Kreis-FDP mit dem „besten Ergebnis seit 41 Jahren“

Nach den Berichten der Schatzmeisterin und der Kassenprüfer wurde dem Vorstand einstimmig Entlastung erteilt. Zwischen den Wahlgängen berichtete Till Mansmann aus Kreis- und Landespolitik und stellte die Arbeit des Kreisvorstands vor. Die Kreis-FDP habe bei der letzten Kommunalwahl „das beste Ergebnis seit 41 Jahren“ erzielt. Sie sei mit fünf – statt bisher drei – Abgeordneten unter dem Vorsitz von Christopher Hörst in den Kreistag eingezogen und stelle mit Roland von Hunnius nach fünfjähriger Pause wieder ein Mitglied des Kreisausschusses. Außerdem stelle sie einen stellvertretenden Kreistagsvorsitzenden (Till Mansmann). Die Abwahl des Kreisbeigeordneten Matthias Schimpf bezeichnete er als „weder sachlich geboten, noch finanziell zu rechtfertigen“. Die FDP-Kreistagsfraktion stemme sich dagegen, um des puren Parteiproporzes willen erfahrenes und bewährtes Spitzenpersonal mit hohen Bezügen spazieren zu schicken und zugleich die Zahl der Hauptamtlichen unangemessen aufzublähen. Die Zeche für diese Klientelpolitik der CDU/SPD-Koalition zahlten die Bergsträßer Bürger. Sie, nicht die Spitzen der Koalition, müssten schließlich für die immensen Mehrkosten aufkommen.

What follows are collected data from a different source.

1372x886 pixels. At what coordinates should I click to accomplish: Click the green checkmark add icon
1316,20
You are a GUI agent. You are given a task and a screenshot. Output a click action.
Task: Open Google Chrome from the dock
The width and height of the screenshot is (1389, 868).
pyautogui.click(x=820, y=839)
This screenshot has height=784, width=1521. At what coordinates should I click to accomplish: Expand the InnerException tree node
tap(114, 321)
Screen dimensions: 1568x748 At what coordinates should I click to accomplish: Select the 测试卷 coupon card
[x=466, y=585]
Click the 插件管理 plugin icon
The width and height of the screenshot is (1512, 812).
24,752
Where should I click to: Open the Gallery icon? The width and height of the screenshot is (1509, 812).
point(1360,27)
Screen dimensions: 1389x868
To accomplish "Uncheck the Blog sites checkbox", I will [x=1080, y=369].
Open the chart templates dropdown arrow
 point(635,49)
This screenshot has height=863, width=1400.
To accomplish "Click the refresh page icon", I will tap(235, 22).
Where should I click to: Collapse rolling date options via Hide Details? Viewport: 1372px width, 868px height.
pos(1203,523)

Themen, mit denen sich die FDP Rimbach in der Liberalen Runde oder mit Veranstaltungen befassen will, sind „Sicherheit“ und – besonders nach der Absage aus Wiesbaden für eine finanzielle Unterstützung von „Luise light“ in Lindenfels – „medizinische Versorgung“. Dazu sollen jeweils besonders fachkundige Personen als Auskunftgeber eingeladen werden.